**Task to complete:** The answer must be a single number: the count of lines in the listing that hold the string "padlock".

BEGIN Input

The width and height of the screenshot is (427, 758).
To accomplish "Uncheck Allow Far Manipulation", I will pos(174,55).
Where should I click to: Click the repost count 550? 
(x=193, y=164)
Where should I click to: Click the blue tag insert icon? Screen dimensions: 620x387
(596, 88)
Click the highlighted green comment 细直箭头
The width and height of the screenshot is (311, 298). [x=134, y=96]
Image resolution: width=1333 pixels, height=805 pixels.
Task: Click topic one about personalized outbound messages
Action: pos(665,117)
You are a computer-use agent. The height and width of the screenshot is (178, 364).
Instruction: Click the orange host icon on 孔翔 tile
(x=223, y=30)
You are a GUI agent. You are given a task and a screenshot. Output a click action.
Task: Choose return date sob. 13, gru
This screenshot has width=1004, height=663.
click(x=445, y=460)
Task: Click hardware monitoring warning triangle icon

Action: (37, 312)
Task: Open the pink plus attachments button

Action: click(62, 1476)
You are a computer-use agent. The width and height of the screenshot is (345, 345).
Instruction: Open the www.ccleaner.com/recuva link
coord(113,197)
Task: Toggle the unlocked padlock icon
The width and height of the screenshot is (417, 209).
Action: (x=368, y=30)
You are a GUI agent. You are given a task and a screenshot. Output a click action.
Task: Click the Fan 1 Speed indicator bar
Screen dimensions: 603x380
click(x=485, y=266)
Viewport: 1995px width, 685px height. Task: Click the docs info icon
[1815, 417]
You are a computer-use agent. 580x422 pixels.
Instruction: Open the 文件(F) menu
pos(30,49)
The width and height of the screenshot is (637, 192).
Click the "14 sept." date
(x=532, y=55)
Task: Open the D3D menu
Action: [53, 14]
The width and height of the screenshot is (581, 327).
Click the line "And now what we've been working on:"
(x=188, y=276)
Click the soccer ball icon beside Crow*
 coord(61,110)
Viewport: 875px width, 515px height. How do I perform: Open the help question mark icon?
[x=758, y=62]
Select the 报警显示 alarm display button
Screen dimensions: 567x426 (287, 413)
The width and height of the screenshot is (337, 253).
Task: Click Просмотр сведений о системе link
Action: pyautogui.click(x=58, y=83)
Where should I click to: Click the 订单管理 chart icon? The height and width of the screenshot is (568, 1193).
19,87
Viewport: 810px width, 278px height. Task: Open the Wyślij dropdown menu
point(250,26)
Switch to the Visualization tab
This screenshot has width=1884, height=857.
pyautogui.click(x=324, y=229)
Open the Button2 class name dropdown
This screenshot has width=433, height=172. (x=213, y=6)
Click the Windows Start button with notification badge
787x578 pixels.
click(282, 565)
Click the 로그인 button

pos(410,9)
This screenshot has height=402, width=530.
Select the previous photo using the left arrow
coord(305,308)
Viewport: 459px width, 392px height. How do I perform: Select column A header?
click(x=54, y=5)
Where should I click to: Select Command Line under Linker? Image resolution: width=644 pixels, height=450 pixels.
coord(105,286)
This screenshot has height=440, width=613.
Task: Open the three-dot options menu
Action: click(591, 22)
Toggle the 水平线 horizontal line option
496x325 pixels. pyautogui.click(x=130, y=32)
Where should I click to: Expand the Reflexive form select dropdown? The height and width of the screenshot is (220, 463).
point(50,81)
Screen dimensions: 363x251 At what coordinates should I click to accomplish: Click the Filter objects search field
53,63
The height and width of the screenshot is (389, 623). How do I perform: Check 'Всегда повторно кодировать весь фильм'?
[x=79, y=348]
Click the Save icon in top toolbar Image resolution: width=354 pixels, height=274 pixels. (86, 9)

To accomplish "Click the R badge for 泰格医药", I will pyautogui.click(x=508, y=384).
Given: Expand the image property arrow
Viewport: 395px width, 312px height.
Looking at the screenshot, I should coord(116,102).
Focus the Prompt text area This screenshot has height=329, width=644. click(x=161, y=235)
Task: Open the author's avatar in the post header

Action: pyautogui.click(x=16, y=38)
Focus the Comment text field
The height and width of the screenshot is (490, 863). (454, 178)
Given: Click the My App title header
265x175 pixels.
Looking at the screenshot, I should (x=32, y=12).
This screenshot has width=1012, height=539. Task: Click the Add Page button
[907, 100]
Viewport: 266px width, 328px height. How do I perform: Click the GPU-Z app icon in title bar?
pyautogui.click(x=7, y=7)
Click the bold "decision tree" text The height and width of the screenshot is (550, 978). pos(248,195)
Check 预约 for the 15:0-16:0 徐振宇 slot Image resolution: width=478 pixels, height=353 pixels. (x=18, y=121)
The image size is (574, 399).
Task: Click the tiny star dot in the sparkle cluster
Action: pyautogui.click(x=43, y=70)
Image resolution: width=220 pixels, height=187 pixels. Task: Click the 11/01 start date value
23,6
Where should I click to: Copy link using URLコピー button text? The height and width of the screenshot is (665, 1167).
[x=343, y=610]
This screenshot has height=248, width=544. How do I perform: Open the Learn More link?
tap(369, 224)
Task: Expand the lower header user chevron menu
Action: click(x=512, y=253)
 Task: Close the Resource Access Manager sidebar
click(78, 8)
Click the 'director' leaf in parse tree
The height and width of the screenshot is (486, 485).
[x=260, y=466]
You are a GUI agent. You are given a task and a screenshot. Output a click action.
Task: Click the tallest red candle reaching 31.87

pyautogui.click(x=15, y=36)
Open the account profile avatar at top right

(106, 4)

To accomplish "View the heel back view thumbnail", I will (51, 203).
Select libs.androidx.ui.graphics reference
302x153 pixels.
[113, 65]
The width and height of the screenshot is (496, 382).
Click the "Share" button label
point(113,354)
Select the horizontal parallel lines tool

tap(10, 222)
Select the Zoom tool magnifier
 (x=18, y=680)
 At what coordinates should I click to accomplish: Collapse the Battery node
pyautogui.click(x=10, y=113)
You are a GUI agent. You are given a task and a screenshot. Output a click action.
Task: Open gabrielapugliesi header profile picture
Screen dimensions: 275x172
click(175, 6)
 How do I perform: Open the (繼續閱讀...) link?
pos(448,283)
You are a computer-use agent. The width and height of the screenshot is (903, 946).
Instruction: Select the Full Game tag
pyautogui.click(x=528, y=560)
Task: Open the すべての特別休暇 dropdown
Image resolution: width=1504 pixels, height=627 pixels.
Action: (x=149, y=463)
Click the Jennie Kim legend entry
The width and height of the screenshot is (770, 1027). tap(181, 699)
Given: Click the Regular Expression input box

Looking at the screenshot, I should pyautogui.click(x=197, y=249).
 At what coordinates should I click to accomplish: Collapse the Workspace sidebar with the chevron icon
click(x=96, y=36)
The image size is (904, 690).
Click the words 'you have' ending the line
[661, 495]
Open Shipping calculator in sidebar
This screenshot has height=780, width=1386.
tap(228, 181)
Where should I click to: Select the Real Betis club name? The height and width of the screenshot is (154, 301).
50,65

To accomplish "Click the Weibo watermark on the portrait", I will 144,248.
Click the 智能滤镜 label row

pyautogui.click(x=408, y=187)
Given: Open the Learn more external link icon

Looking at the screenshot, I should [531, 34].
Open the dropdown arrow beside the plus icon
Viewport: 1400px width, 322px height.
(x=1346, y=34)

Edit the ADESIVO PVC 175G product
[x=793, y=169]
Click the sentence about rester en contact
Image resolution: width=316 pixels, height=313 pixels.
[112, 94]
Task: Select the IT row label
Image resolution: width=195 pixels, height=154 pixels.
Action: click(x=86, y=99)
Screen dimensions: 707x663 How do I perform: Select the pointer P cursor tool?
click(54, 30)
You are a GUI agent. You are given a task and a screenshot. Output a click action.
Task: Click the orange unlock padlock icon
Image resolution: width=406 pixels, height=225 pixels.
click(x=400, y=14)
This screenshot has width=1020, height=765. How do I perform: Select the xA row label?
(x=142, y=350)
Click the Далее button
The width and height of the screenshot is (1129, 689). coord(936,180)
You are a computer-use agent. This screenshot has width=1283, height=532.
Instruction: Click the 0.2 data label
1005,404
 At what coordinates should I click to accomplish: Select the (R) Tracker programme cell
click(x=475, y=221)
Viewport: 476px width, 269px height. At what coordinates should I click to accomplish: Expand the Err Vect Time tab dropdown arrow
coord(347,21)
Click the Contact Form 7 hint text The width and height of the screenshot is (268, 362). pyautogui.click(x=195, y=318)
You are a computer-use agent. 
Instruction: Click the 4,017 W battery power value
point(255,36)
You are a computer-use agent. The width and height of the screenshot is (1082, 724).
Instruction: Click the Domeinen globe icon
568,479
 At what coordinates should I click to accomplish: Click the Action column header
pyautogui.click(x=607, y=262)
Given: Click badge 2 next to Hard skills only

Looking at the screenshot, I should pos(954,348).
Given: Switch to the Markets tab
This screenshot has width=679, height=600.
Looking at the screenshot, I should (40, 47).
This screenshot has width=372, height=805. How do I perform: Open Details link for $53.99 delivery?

END Input

**Task output:** 2